[[ Input data, beginning ]]

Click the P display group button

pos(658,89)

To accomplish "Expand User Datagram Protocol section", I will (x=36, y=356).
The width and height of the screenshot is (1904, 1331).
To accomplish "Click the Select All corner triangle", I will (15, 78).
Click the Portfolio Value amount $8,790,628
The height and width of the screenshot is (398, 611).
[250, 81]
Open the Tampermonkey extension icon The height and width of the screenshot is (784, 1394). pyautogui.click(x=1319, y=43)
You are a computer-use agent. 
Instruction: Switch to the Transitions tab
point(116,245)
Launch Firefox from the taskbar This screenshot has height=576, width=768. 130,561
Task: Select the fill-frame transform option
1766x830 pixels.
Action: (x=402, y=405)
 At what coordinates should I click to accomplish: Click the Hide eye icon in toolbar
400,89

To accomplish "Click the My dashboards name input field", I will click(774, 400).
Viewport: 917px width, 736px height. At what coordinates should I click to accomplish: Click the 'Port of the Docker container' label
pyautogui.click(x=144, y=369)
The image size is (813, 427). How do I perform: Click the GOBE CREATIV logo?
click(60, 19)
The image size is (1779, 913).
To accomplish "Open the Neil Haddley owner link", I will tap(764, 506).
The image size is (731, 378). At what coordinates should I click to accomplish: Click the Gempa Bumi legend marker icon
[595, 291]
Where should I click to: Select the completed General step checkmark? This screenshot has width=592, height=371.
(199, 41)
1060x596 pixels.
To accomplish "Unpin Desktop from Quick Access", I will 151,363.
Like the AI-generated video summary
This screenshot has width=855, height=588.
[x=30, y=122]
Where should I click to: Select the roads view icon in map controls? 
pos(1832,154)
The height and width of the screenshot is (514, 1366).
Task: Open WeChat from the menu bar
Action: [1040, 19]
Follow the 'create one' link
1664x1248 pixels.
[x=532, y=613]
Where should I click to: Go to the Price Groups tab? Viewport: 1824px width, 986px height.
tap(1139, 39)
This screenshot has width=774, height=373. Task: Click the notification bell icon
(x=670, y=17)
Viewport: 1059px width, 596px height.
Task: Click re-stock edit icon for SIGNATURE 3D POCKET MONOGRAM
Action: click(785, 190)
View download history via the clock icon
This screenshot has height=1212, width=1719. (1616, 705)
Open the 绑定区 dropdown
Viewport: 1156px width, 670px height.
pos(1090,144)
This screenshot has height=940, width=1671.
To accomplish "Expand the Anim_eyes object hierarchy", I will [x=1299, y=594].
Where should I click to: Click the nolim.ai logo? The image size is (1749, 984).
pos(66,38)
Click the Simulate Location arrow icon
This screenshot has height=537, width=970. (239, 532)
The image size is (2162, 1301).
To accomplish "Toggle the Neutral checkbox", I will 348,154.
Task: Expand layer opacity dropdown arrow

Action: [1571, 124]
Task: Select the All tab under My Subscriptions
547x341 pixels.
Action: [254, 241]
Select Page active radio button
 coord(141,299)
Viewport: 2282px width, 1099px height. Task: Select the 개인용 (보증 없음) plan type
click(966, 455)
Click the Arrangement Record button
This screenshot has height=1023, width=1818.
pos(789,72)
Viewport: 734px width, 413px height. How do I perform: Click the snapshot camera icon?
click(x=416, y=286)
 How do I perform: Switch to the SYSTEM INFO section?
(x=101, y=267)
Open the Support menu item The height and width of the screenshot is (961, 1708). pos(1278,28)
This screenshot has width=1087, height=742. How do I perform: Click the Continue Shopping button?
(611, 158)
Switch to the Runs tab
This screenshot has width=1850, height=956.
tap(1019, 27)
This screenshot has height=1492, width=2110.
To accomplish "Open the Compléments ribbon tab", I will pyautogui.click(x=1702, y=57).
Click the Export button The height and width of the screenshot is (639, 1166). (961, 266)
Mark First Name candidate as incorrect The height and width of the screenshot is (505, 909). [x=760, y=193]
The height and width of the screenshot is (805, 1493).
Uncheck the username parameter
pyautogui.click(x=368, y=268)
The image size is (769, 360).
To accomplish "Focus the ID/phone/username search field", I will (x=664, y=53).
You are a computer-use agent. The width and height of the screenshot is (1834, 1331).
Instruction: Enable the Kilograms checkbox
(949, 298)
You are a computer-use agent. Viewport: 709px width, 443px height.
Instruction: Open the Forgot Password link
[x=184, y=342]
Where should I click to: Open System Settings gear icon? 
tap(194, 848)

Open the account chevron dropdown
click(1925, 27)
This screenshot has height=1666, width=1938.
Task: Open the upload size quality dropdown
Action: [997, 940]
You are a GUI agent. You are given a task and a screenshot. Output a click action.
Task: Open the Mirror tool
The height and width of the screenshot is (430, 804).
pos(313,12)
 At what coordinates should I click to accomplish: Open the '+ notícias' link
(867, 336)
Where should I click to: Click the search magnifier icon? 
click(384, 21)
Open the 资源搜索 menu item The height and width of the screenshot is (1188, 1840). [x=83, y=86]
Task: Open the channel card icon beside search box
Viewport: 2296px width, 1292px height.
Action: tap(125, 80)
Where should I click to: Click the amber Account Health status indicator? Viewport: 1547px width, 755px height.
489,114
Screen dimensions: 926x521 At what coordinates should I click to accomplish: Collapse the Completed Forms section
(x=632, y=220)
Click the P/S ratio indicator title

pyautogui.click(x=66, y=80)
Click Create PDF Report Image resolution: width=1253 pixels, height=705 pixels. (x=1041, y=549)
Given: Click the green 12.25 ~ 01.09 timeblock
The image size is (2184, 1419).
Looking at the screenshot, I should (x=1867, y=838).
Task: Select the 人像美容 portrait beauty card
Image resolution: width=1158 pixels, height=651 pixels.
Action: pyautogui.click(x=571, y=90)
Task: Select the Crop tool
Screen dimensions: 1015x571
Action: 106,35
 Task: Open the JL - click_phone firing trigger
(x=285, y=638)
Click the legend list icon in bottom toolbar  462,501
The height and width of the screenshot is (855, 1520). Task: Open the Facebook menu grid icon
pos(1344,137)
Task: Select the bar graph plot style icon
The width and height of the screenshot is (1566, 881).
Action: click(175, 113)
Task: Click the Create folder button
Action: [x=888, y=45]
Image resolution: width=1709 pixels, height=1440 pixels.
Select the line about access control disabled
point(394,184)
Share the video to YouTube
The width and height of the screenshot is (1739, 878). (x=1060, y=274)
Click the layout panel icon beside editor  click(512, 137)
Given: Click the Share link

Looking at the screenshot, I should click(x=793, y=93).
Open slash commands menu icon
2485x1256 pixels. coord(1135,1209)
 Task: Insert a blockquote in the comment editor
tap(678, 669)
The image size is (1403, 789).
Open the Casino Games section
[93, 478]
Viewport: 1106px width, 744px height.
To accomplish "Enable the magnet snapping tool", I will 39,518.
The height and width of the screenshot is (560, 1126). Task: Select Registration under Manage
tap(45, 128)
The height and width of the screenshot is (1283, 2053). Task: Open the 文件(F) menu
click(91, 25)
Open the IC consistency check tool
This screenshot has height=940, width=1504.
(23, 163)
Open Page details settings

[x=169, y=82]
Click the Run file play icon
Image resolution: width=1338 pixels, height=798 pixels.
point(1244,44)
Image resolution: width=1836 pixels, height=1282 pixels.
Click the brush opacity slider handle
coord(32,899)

[[ Input data, end ]]

▶ [What you need to do]:
Write every record out again exactly.

▶ [Written solution]:
Click the P display group button

pos(658,89)

To accomplish "Expand User Datagram Protocol section", I will (x=36, y=356).
The width and height of the screenshot is (1904, 1331).
To accomplish "Click the Select All corner triangle", I will (15, 78).
Click the Portfolio Value amount $8,790,628
The height and width of the screenshot is (398, 611).
[250, 81]
Open the Tampermonkey extension icon The height and width of the screenshot is (784, 1394). pyautogui.click(x=1319, y=43)
You are a computer-use agent. 
Instruction: Switch to the Transitions tab
point(116,245)
Launch Firefox from the taskbar This screenshot has height=576, width=768. 130,561
Task: Select the fill-frame transform option
1766x830 pixels.
Action: (x=402, y=405)
 At what coordinates should I click to accomplish: Click the Hide eye icon in toolbar
400,89

To accomplish "Click the My dashboards name input field", I will click(774, 400).
Viewport: 917px width, 736px height. At what coordinates should I click to accomplish: Click the 'Port of the Docker container' label
pyautogui.click(x=144, y=369)
The image size is (813, 427). How do I perform: Click the GOBE CREATIV logo?
click(60, 19)
The image size is (1779, 913).
To accomplish "Open the Neil Haddley owner link", I will tap(764, 506).
The image size is (731, 378). At what coordinates should I click to accomplish: Click the Gempa Bumi legend marker icon
[595, 291]
Where should I click to: Select the completed General step checkmark? This screenshot has width=592, height=371.
(199, 41)
1060x596 pixels.
To accomplish "Unpin Desktop from Quick Access", I will 151,363.
Like the AI-generated video summary
This screenshot has width=855, height=588.
[x=30, y=122]
Where should I click to: Select the roads view icon in map controls? 
pos(1832,154)
The height and width of the screenshot is (514, 1366).
Task: Open WeChat from the menu bar
Action: [1040, 19]
Follow the 'create one' link
1664x1248 pixels.
[x=532, y=613]
Where should I click to: Go to the Price Groups tab? Viewport: 1824px width, 986px height.
tap(1139, 39)
This screenshot has width=774, height=373. Task: Click the notification bell icon
(x=670, y=17)
Viewport: 1059px width, 596px height.
Task: Click re-stock edit icon for SIGNATURE 3D POCKET MONOGRAM
Action: click(785, 190)
View download history via the clock icon
This screenshot has height=1212, width=1719. (1616, 705)
Open the 绑定区 dropdown
Viewport: 1156px width, 670px height.
pos(1090,144)
This screenshot has height=940, width=1671.
To accomplish "Expand the Anim_eyes object hierarchy", I will [x=1299, y=594].
Where should I click to: Click the nolim.ai logo? The image size is (1749, 984).
pos(66,38)
Click the Simulate Location arrow icon
This screenshot has height=537, width=970. (239, 532)
The image size is (2162, 1301).
To accomplish "Toggle the Neutral checkbox", I will 348,154.
Task: Expand layer opacity dropdown arrow

Action: [1571, 124]
Task: Select the All tab under My Subscriptions
547x341 pixels.
Action: [254, 241]
Select Page active radio button
 coord(141,299)
Viewport: 2282px width, 1099px height. Task: Select the 개인용 (보증 없음) plan type
click(966, 455)
Click the Arrangement Record button
This screenshot has height=1023, width=1818.
pos(789,72)
Viewport: 734px width, 413px height. How do I perform: Click the snapshot camera icon?
click(x=416, y=286)
 How do I perform: Switch to the SYSTEM INFO section?
(x=101, y=267)
Open the Support menu item The height and width of the screenshot is (961, 1708). pos(1278,28)
This screenshot has width=1087, height=742. How do I perform: Click the Continue Shopping button?
(611, 158)
Switch to the Runs tab
This screenshot has width=1850, height=956.
tap(1019, 27)
This screenshot has height=1492, width=2110.
To accomplish "Open the Compléments ribbon tab", I will pyautogui.click(x=1702, y=57).
Click the Export button The height and width of the screenshot is (639, 1166). (961, 266)
Mark First Name candidate as incorrect The height and width of the screenshot is (505, 909). [x=760, y=193]
The height and width of the screenshot is (805, 1493).
Uncheck the username parameter
pyautogui.click(x=368, y=268)
The image size is (769, 360).
To accomplish "Focus the ID/phone/username search field", I will (x=664, y=53).
You are a computer-use agent. The width and height of the screenshot is (1834, 1331).
Instruction: Enable the Kilograms checkbox
(949, 298)
You are a computer-use agent. Viewport: 709px width, 443px height.
Instruction: Open the Forgot Password link
[x=184, y=342]
Where should I click to: Open System Settings gear icon? 
tap(194, 848)

Open the account chevron dropdown
click(1925, 27)
This screenshot has height=1666, width=1938.
Task: Open the upload size quality dropdown
Action: [997, 940]
You are a GUI agent. You are given a task and a screenshot. Output a click action.
Task: Open the Mirror tool
The height and width of the screenshot is (430, 804).
pos(313,12)
 At what coordinates should I click to accomplish: Open the '+ notícias' link
(867, 336)
Where should I click to: Click the search magnifier icon? 
click(384, 21)
Open the 资源搜索 menu item The height and width of the screenshot is (1188, 1840). [x=83, y=86]
Task: Open the channel card icon beside search box
Viewport: 2296px width, 1292px height.
Action: tap(125, 80)
Where should I click to: Click the amber Account Health status indicator? Viewport: 1547px width, 755px height.
489,114
Screen dimensions: 926x521 At what coordinates should I click to accomplish: Collapse the Completed Forms section
(x=632, y=220)
Click the P/S ratio indicator title

pyautogui.click(x=66, y=80)
Click Create PDF Report Image resolution: width=1253 pixels, height=705 pixels. (x=1041, y=549)
Given: Click the green 12.25 ~ 01.09 timeblock
The image size is (2184, 1419).
Looking at the screenshot, I should (x=1867, y=838).
Task: Select the 人像美容 portrait beauty card
Image resolution: width=1158 pixels, height=651 pixels.
Action: pyautogui.click(x=571, y=90)
Task: Select the Crop tool
Screen dimensions: 1015x571
Action: 106,35
 Task: Open the JL - click_phone firing trigger
(x=285, y=638)
Click the legend list icon in bottom toolbar  462,501
The height and width of the screenshot is (855, 1520). Task: Open the Facebook menu grid icon
pos(1344,137)
Task: Select the bar graph plot style icon
The width and height of the screenshot is (1566, 881).
Action: click(175, 113)
Task: Click the Create folder button
Action: [x=888, y=45]
Image resolution: width=1709 pixels, height=1440 pixels.
Select the line about access control disabled
point(394,184)
Share the video to YouTube
The width and height of the screenshot is (1739, 878). (x=1060, y=274)
Click the layout panel icon beside editor  click(512, 137)
Given: Click the Share link

Looking at the screenshot, I should click(x=793, y=93).
Open slash commands menu icon
2485x1256 pixels. coord(1135,1209)
 Task: Insert a blockquote in the comment editor
tap(678, 669)
The image size is (1403, 789).
Open the Casino Games section
[93, 478]
Viewport: 1106px width, 744px height.
To accomplish "Enable the magnet snapping tool", I will 39,518.
The height and width of the screenshot is (560, 1126). Task: Select Registration under Manage
tap(45, 128)
The height and width of the screenshot is (1283, 2053). Task: Open the 文件(F) menu
click(91, 25)
Open the IC consistency check tool
This screenshot has height=940, width=1504.
(23, 163)
Open Page details settings

[x=169, y=82]
Click the Run file play icon
Image resolution: width=1338 pixels, height=798 pixels.
point(1244,44)
Image resolution: width=1836 pixels, height=1282 pixels.
Click the brush opacity slider handle
coord(32,899)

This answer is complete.